What We’re Up Against
West Virginia’s economy is in turmoil. Compared to a generation ago, we have fewer jobs. Good jobs are harder to get, and harder to keep. And our wages are stagnating while inequality grows.
We face several problems as a result of this population decline and "the struggle to stay."
- West Virginians who can afford to often choose to flee the state for better opportunities elsewhere: "West Virginia has lost an average of 15,940 residents per year, 1,328 citizens per month, 307 per week, and 44 per day. Imagine two people packing up and leaving the state almost every hour of every day, and that would best describe West Virginia’s migration over the years.”
- Struggling workers who can't afford to flee are underemployed--with a part-time job or multiple jobs--or we just drop out of the workforce altogether.
- Property values decline with a shrinking population--when there is more supply than demand--causing homeowners to have difficulty getting loans to maintain their homes without equity. Property values drop even further when corporate legislators subvert the free market by forcing rural property owners to sell or lease to industry at below-market value.
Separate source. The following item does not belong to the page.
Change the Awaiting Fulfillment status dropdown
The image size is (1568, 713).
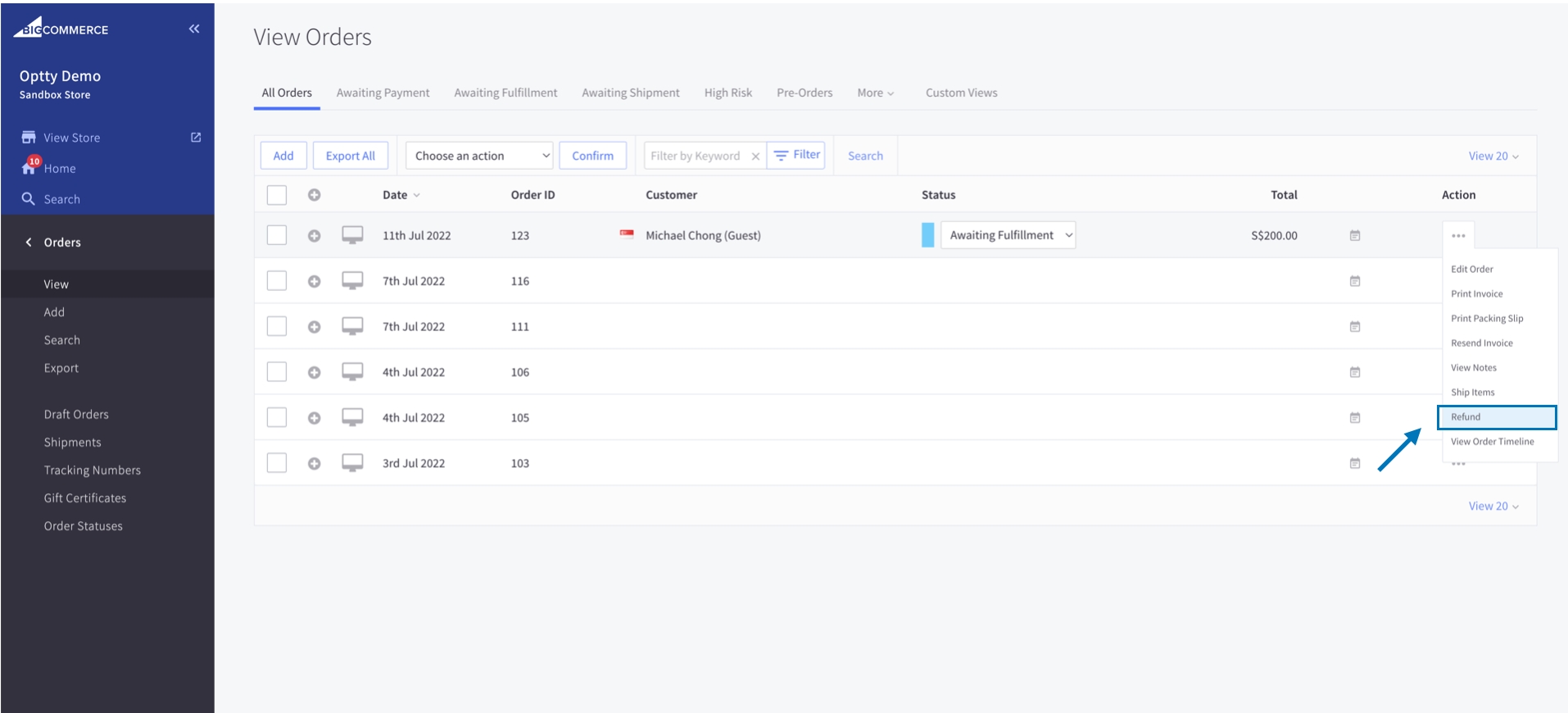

- Declining student enrollment closes schools, causes job losses, and harms communities. The funding formula is based largely on enrollment, and as a state, we lost more than 4000 students last year alone. Small community schools are part of the fabric of what holds our communities together: often three or more generations in a family have attended the same school, played for the same team, walked the same halls. These vital schools are forced to close or consolidate as the tax base declines and funding decreases.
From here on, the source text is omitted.